Después de su breve encuentro con Jesús, el que había sido paralítico fue a los judíos para informarles de que quien le había sanado era Jesús. Nosotros nos preguntamos por qué lo hizo y cuáles eran sus intenciones. Tal vez quería dar testimonio de él y rendirle su tributo. O quizá sólo pretendía quedar bien con los judíos y librarse definitivamente de la acusación que le habían hecho por llevar su lecho en un día de reposo. No podemos saberlo. En cualquier caso, su actitud trajo graves consecuencias para Jesús: “Por esta causa los judíos perseguían a Jesús, y procuraban matarle, porque hacía estas cosas en el día de reposo”. Su confesión sirvió para que se avivara aun más la hostilidad contra Jesús, llegando a una confrontación abierta.

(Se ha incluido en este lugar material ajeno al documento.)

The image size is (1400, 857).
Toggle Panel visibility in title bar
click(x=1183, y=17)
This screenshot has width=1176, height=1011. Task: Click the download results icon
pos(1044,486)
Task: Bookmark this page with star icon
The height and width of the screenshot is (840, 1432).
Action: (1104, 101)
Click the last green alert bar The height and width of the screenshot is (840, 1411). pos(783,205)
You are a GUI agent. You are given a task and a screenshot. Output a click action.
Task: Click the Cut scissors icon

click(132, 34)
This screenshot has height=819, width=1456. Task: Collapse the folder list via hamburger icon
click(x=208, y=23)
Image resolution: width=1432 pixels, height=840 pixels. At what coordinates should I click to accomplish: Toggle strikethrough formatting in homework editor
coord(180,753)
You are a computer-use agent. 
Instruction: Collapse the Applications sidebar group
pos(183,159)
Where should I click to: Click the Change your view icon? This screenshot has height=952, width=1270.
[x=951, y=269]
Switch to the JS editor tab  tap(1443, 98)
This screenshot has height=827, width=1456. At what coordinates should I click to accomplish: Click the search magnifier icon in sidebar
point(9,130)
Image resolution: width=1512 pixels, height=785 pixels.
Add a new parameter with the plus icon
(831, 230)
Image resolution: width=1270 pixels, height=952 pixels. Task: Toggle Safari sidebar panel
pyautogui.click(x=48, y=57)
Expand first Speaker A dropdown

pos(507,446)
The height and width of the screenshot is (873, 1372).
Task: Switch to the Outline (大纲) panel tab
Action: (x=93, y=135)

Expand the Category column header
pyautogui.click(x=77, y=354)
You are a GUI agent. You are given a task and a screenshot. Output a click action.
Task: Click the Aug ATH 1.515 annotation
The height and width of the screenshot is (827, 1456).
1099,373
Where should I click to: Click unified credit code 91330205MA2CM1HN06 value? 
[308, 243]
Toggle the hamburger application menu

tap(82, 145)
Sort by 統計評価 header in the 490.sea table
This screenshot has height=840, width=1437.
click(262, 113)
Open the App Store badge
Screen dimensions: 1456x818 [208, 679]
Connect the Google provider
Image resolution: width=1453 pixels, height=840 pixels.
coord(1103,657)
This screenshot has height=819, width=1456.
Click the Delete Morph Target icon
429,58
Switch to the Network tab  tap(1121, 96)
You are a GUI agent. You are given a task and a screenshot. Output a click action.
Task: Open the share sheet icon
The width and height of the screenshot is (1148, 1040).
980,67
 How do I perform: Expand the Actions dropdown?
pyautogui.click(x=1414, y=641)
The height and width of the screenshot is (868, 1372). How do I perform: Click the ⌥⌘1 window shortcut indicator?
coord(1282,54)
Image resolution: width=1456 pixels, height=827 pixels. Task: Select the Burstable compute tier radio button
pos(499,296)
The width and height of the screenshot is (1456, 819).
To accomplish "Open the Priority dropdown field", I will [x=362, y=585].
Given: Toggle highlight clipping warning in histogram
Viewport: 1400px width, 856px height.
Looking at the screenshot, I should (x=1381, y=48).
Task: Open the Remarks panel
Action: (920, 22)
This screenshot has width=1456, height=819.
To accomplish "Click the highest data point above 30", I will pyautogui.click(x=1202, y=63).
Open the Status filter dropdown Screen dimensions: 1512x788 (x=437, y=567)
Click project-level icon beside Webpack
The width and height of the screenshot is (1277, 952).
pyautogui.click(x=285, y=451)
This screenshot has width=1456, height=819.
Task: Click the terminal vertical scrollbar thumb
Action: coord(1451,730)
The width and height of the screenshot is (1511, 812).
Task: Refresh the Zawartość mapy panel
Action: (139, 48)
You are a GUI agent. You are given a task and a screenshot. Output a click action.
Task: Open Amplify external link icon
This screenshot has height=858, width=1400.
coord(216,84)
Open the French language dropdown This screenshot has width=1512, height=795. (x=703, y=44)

Nos quedamos con una sensación un tanto extraña. ¿Por qué decidió Jesús sanar a aquel paralítico? Por un lado, el enfermo ni sabía quién era Jesús, ni tampoco esperaba nada de él. Además, una vez sanado, el Señor le tuvo que advertir seriamente que no siguiera viviendo de la misma manera que hasta ese momento lo había hecho, para que no le viniera alguna cosa peor, lo que nos hace pensar que después de su sanidad, no parecía tener intenciones de cambiar espiritualmente. Y por último, la actitud que adoptó en su trato con los judíos, sólo sirvió para causar problemas a Jesús. Ante todo esto, nos preguntamos ¿por qué el Señor lo sanó? ¿qué vio en él? Y la respuesta es que lo que movió a Jesús no fue lo que vio en el paralítico, sino su propio carácter: el Señor es muy misericordioso y compasivo (Stg 5:11). Y en realidad, esta es la misma razón por la que fue a la cruz para morir también por nosotros.